The confinement ring assembly 206 can be grounded to a wall of the chamber by at least one RF strap 250 which electrically couples the confinement ring assembly 206 to an electrically conductive part such as upper chamber wall 204. FIG. 1 shows a conductive chamber wall liner 252 supporting a horizontal extension 254. The RF strap 250 may be WC coated and preferably comprises a plurality of WC coated metal straps which provide a short RF return path by electrically coupling the confinement ring assembly 206 to the upper chamber wall 204. The WC coated members 250 can provide conductive paths between the confinement ring assembly 206 and the upper chamber wall 204 at various vertical positions of the confinement ring assembly 206 within the chamber 200.

In the embodiment shown in FIG. 1, the lower conducting member 264 is electrically connected to an outer conductor ring (ground ring) 222 which surrounds dielectric coupling ring 220 which electrically insulates the outer conductor ring 222 from the lower electrode assembly 215. The lower electrode assembly 215 includes chuck 212, focus ring assembly 216, and a lower electrode 210. However, the lower electrode assembly 215 can include additional components, such as a lift pin mechanism for lifting the substrate, optical sensors, and a cooling mechanism for cooling the lower electrode assembly 215 attached to or forming portions of the lower electrode assembly 215. The chuck 212 clamps a substrate 214 in place on the top surface of the lower electrode assembly 215 during operation. The chuck 212 can be an electrostatic, vacuum, or mechanical chuck.

* _Requirements_
(a) In the chamber passage, what components make up the lower electrode assembly 215? Leave out the ones it only says could be added.
(b) Write the next few sentences of the chamber passage, starting after its final sentence.
The lines that follow come from a different source than the chamber passage.

* _Extracted data_
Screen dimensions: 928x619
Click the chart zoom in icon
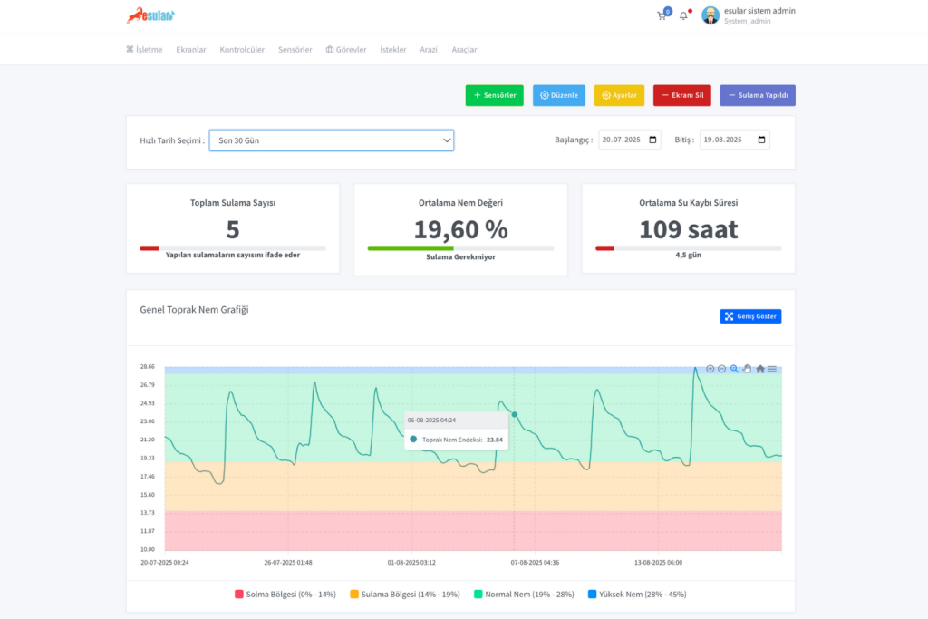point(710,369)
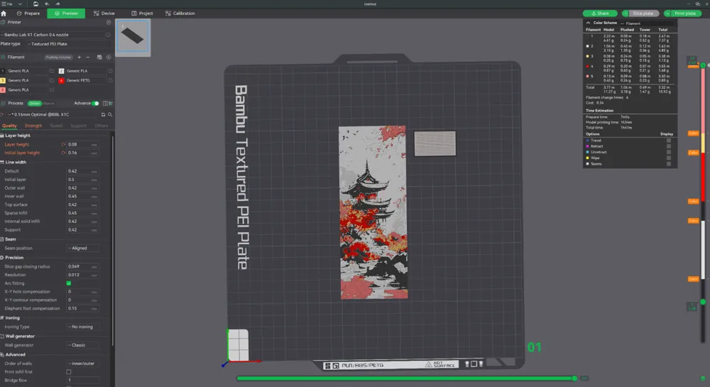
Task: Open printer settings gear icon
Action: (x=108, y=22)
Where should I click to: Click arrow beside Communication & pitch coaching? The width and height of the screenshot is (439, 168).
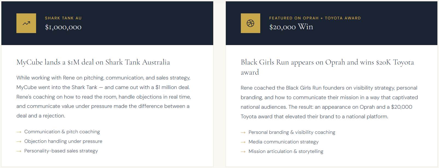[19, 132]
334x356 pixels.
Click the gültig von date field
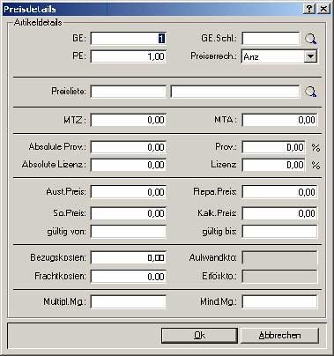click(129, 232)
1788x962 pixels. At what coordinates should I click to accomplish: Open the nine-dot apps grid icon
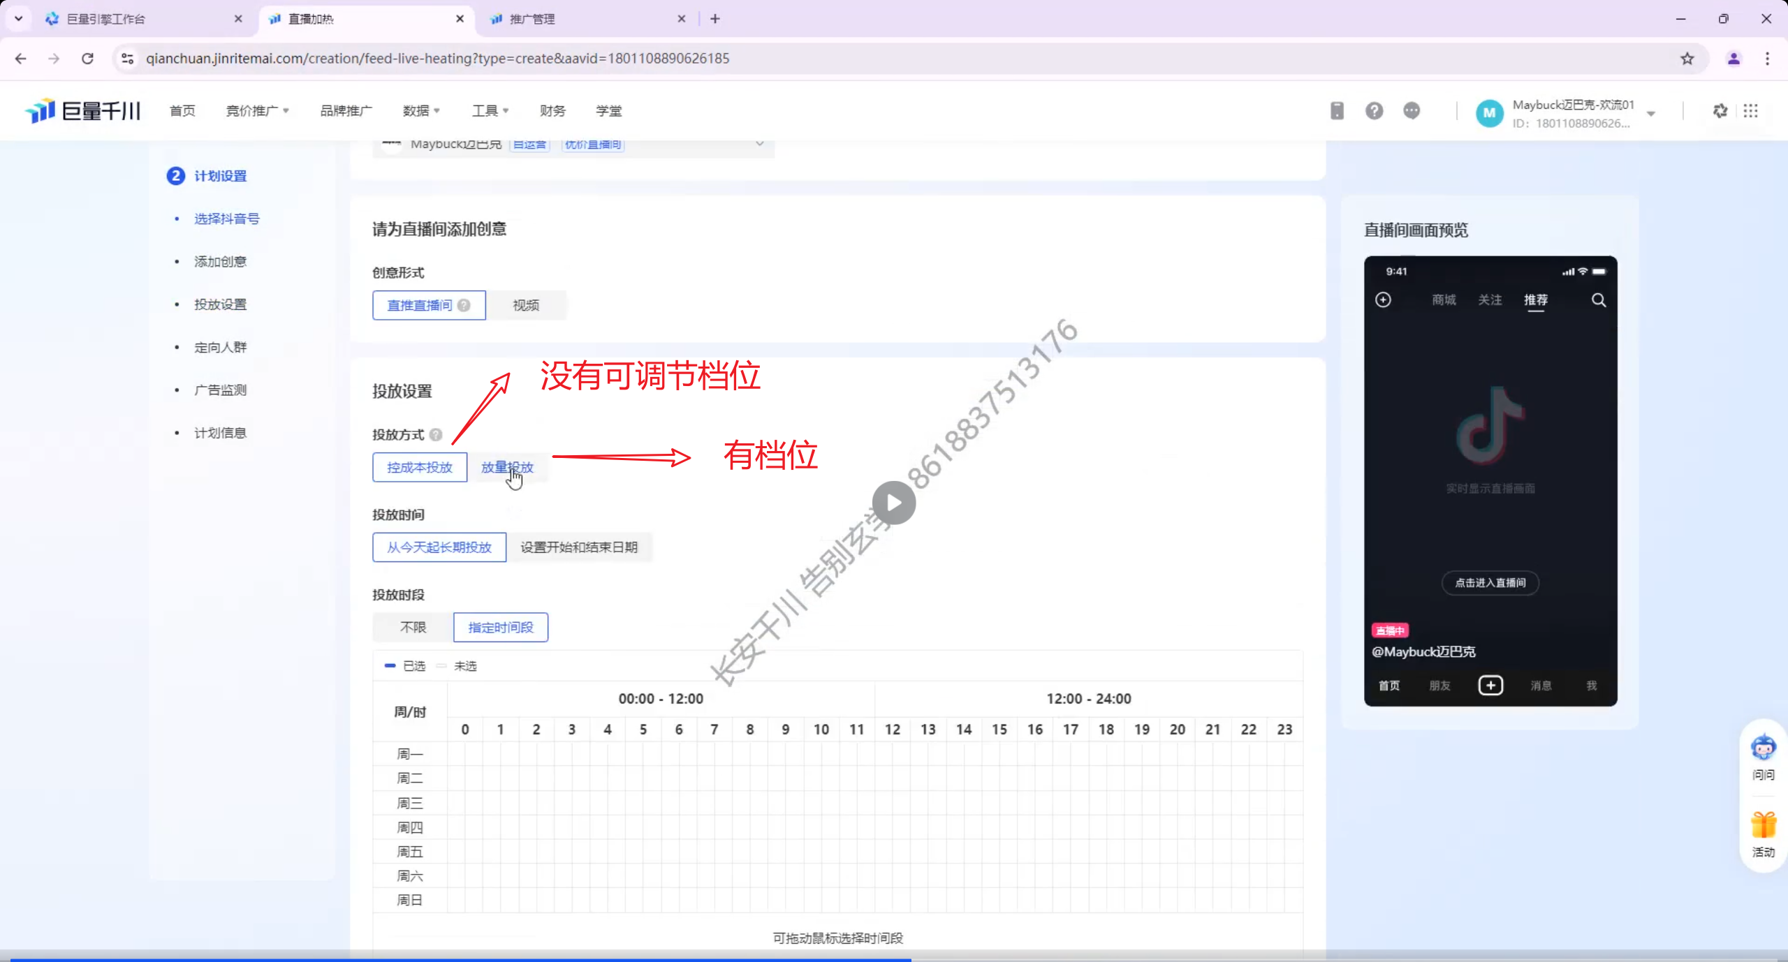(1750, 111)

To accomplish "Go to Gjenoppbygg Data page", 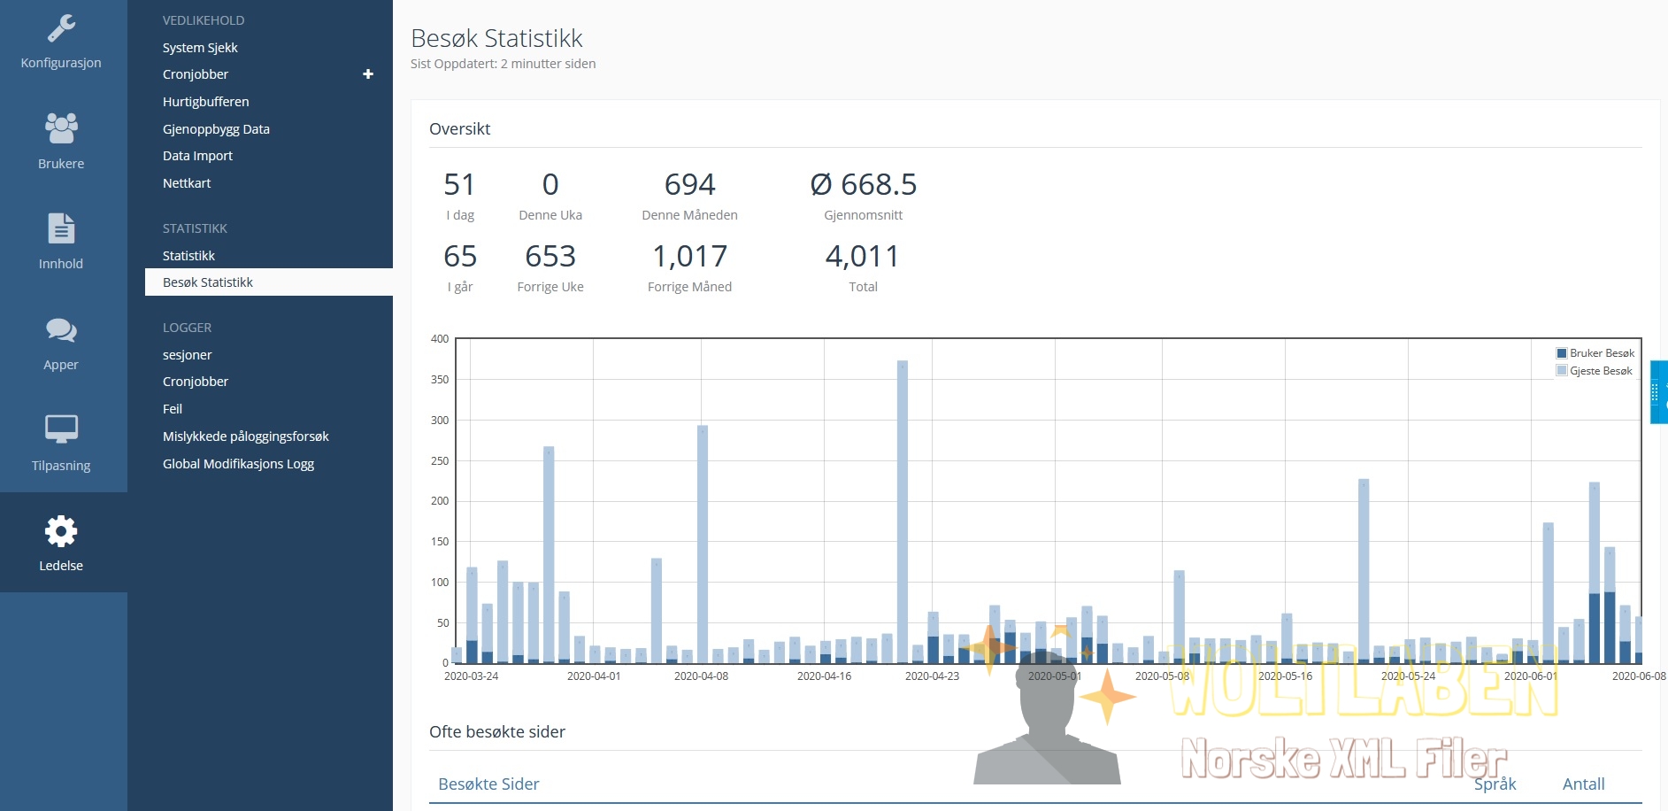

* _Answers to the exercises_
(a) Chuck 212, focus ring assembly 216, and lower electrode 210.

(b)
The lower electrode 210 is typically supplied with RF power from one or more RF power supplies 240 coupled to the lower electrode 210 through an impedance matching network 238. The RF power can be supplied at one or more frequencies of, for example, 2 MHz, 27 MHz and 60 MHz. The RF power excites the process gas to produce plasma in the gap 232. In some embodiments the upper showerhead electrode 224 and chamber housing 202 are electrically coupled to ground. In other embodiments the upper showerhead electrode 224 is insulated from the chamber housing 202 and supplied RF power from an RF supply through an impedance matching network.

The bottom of the upper chamber wall 204 is coupled to a vacuum pump unit 244 for exhausting gas from the chamber 200. Preferably, the confinement ring assembly 206 substantially terminates the electric fields formed within the gap 232 and prevents the electric fields from penetrating an outer chamber volume 268.

Process gas injected into the gap 232 is energized to produce plasma to process the substrate 214, passes through the confinement ring assembly 206, and into outer chamber volume 268 until exhausted by the vacuum pump unit 244. In a preferred embodiment, a screen 123 is located above vacuum pump unit 244 such that process gas evacuated therethrough may have particles or contaminants filtered from said process gas such as WF₆. Since reactor chamber parts in the outer chamber volume 268 can be exposed to reactive process gas (radicals, active species) during operation, they are preferably formed of material, such as stainless steel alloys, aluminum, or aluminum alloys with a CVD WC coating which can withstand the reactive process gas. Likewise, bellows 262 is preferably formed of a stainless steel having the WC coating.

In an embodiment where the RF power supply 240 supplies RF power to the lower electrode assembly 215 during operation, the RF power supply 240 delivers RF energy via shaft 260 to the lower electrode 210. The process gas in the gap 232 is electrically excited to produce plasma by the RF power delivered to the lower electrode 210.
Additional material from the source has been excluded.